The Safeguards Rule applies to non-banking financial institutions, including certain financial technology companies, that are engaged in financial activities. The Final Rule makes significant updates to the original Safeguards Rule promulgated in 2003, most notably by 1) requiring financial institutions to follow more specific criteria for implementing safeguards to help protect their customers' information; and 2) adding provisions that are intended to increase the accountability of information security programs.
Key provisions in the Final Rule include:
- Guidance on how to implement specific aspects of an information security program: Among other things, the Final Rule requires that financial institutions implement safeguards that address access controls, data inventory and classification, encryption, secure development practices, authentication, information disposal procedures, change management, testing, and incident response. Companies must also implement policies and procedures to enact those safeguards, hold trainings for employees on information security, and oversee any third-party service providers. Although the Final Rule has more specific requirements than the current Rule, it still provides financial institutions the flexibility to design an information security program that is appropriate to the size and complexity of the financial institution, the nature and scope of its activities, and the sensitivity of any customer information at issue.

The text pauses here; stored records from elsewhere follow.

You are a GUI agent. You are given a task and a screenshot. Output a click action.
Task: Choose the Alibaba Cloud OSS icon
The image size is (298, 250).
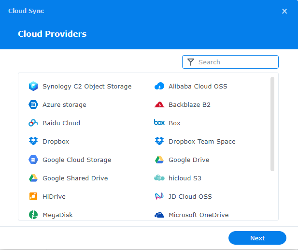[159, 87]
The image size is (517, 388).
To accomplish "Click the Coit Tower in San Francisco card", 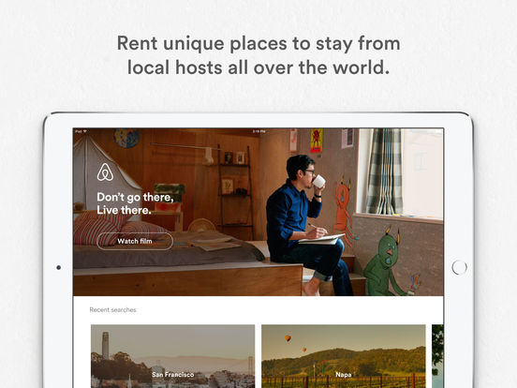I will tap(105, 345).
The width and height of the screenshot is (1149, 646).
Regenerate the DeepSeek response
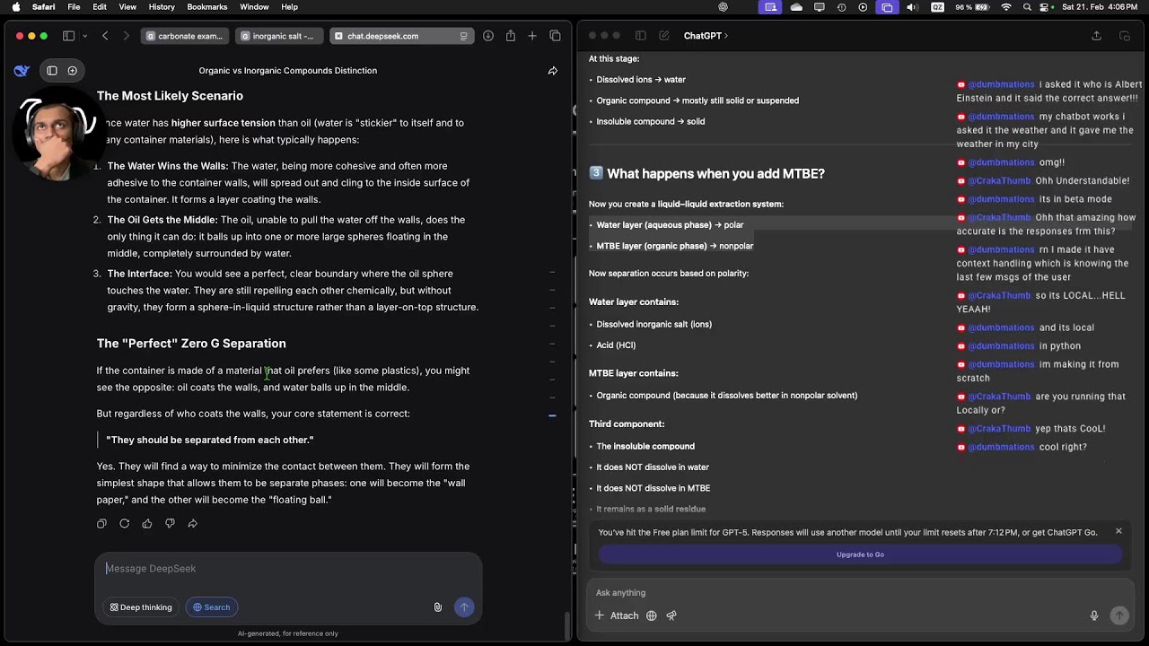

- Additional provisions that are intended to increase the accountability of information security programs: While the current rule allows for multiple individuals to have responsibility over a covered financial institution's information security program, the Final Rule narrows that responsibility to a single "Qualified Individual," who must periodically report to a board of directors or equivalent governing body, or to a senior officer responsible for the information security program.

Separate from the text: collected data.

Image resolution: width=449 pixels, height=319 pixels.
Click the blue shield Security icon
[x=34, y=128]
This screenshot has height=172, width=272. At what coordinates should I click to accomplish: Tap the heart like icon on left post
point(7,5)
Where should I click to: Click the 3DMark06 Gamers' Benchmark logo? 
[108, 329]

- Partial exemption of financial institutions that collect less customer information: Financial institutions that collect information on less than 5,000 customers are exempt from certain requirements, including documenting the required risk assessment in writing, performing vulnerability and penetration testing, establishing a written incident response plan, and annual reporting to the board.
- Expansion of the definition of covered "financial institutions": Covered financial institutions now include entities that engage in activities that the Federal Reserve Board considers incidental to financial activities. This change brings only one activity into the definition that was not covered before: the act of "finding," which is defined as bringing together one or more buyers and sellers of any product or service for transactions that the parties themselves negotiate and consummate.

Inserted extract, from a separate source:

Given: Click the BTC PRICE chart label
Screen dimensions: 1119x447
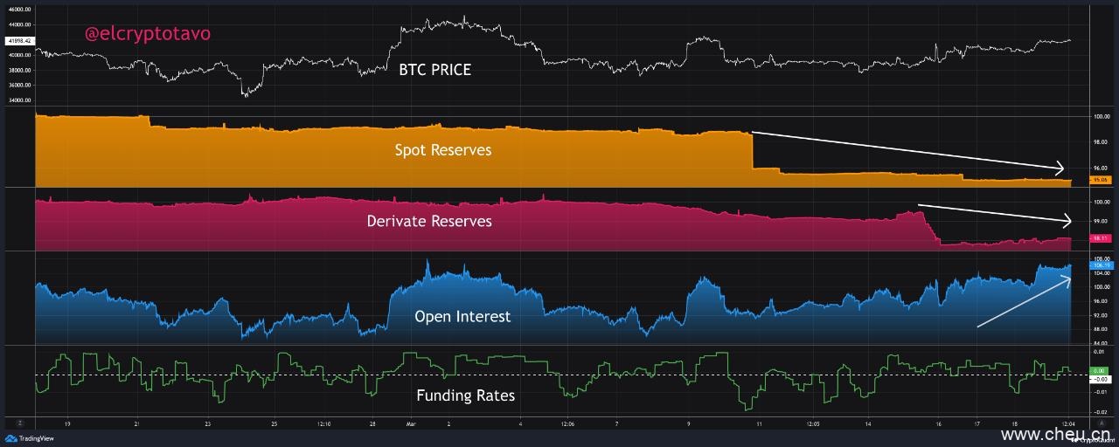Looking at the screenshot, I should coord(434,70).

The final updated Safeguards Rule was passed 3-2, with Commissioners Noah Joshua Phillips and Christine S. Wilson dissenting. In their dissent, Phillips and Wilson criticized the updated rule for being too inflexible and prescriptive, and claimed that the record failed to show a need for updates to the Rule at all. The dissent argued that both competition and security itself would suffer, as smaller companies are less able to absorb the financial costs of new regulatory mandates, and covered companies may be incentivized to engage in a check-the-box exercise, rather than a thoughtful risk assessment. Chair Lina M. Khan and Commissioner Rebecca Kelly Slaughter wrote separately to push back on the dissenting commissioners' criticisms, and assert that these updates were necessary to protect consumer information and address an increasing amount of data breaches.
Separately, the FTC is also inviting comments on a proposed rulemaking to add a reporting requirement to the Safeguards Rule, which would require covered financial institutions to report data breaches and other security events to the commission.
Financial institutions—including financial technology companies—that are covered by the GLBA are encouraged to reexamine their information security programs under the new Safeguards Rule to ensure compliance.